* [PROBLEM] Find the line containing "Select 'Sin registrar", then return it and every line after it through the end of the records, exactly. Leave out pictures.

### DATA SECTION

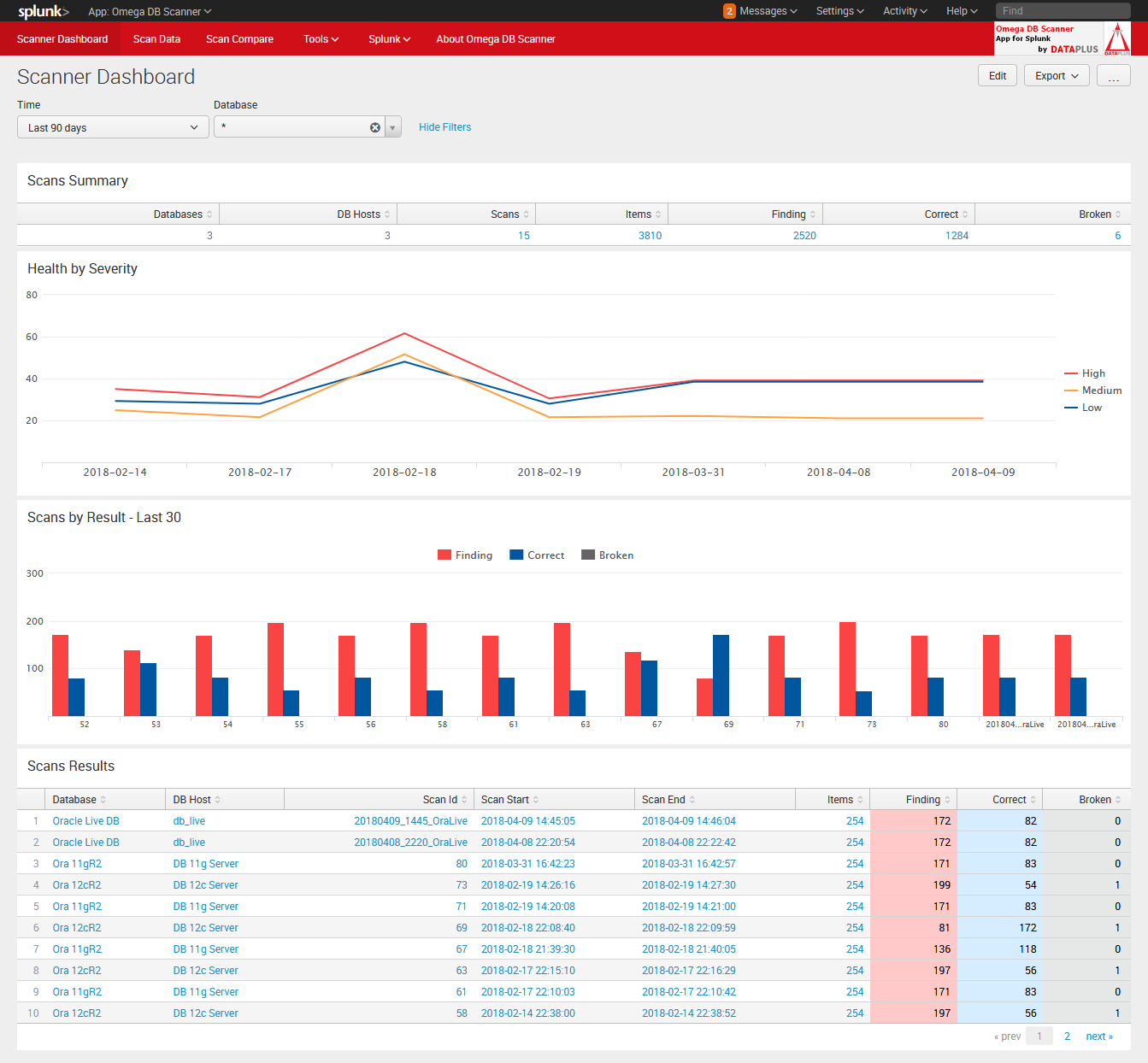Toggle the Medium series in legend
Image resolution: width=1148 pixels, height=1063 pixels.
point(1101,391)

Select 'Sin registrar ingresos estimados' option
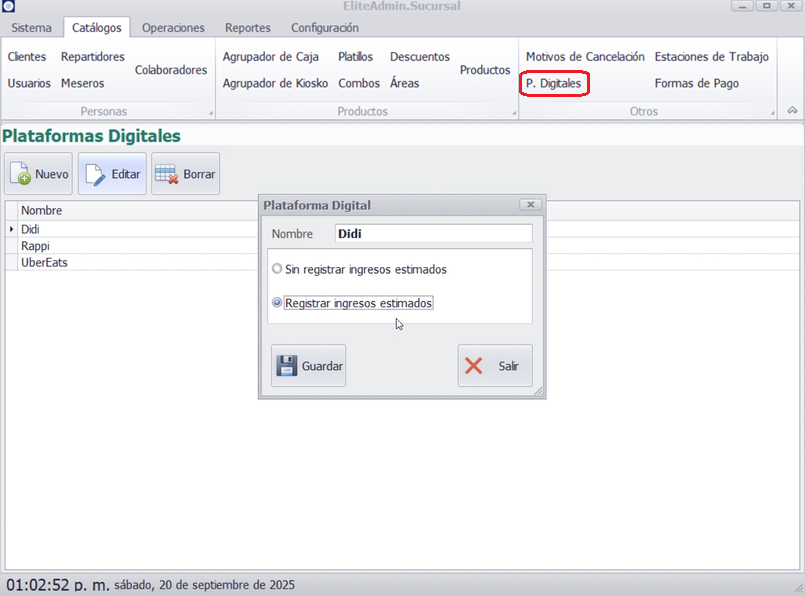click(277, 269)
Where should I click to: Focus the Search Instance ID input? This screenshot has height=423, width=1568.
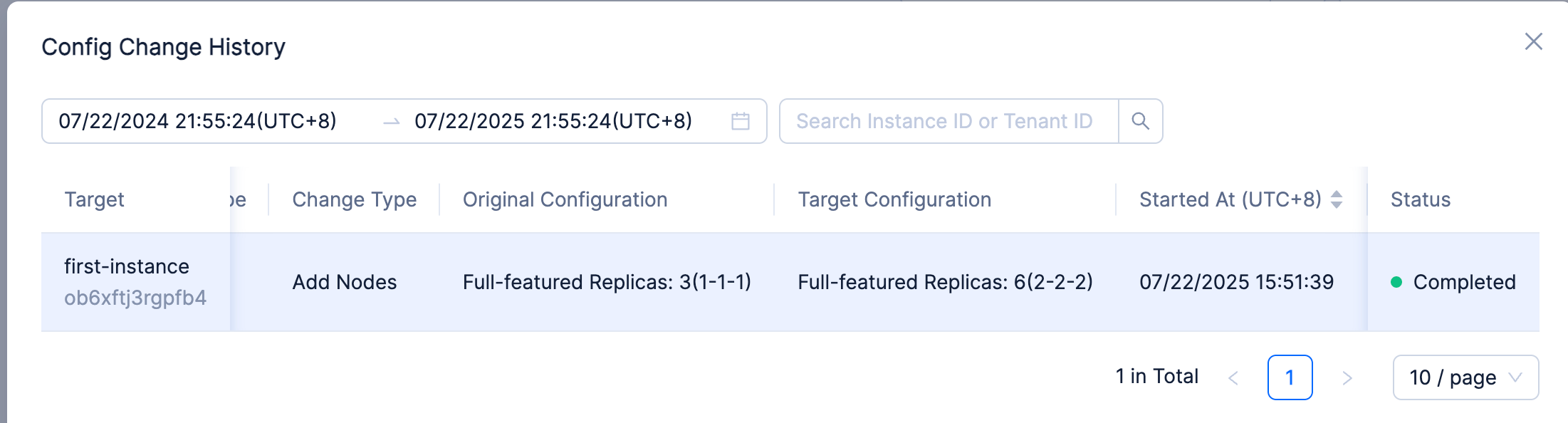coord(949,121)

######

* [REPLY]
Select 'Sin registrar ingresos estimados' option
click(277, 269)
Where should I click to: Focus the Search Instance ID input? This screenshot has height=423, width=1568.
coord(949,121)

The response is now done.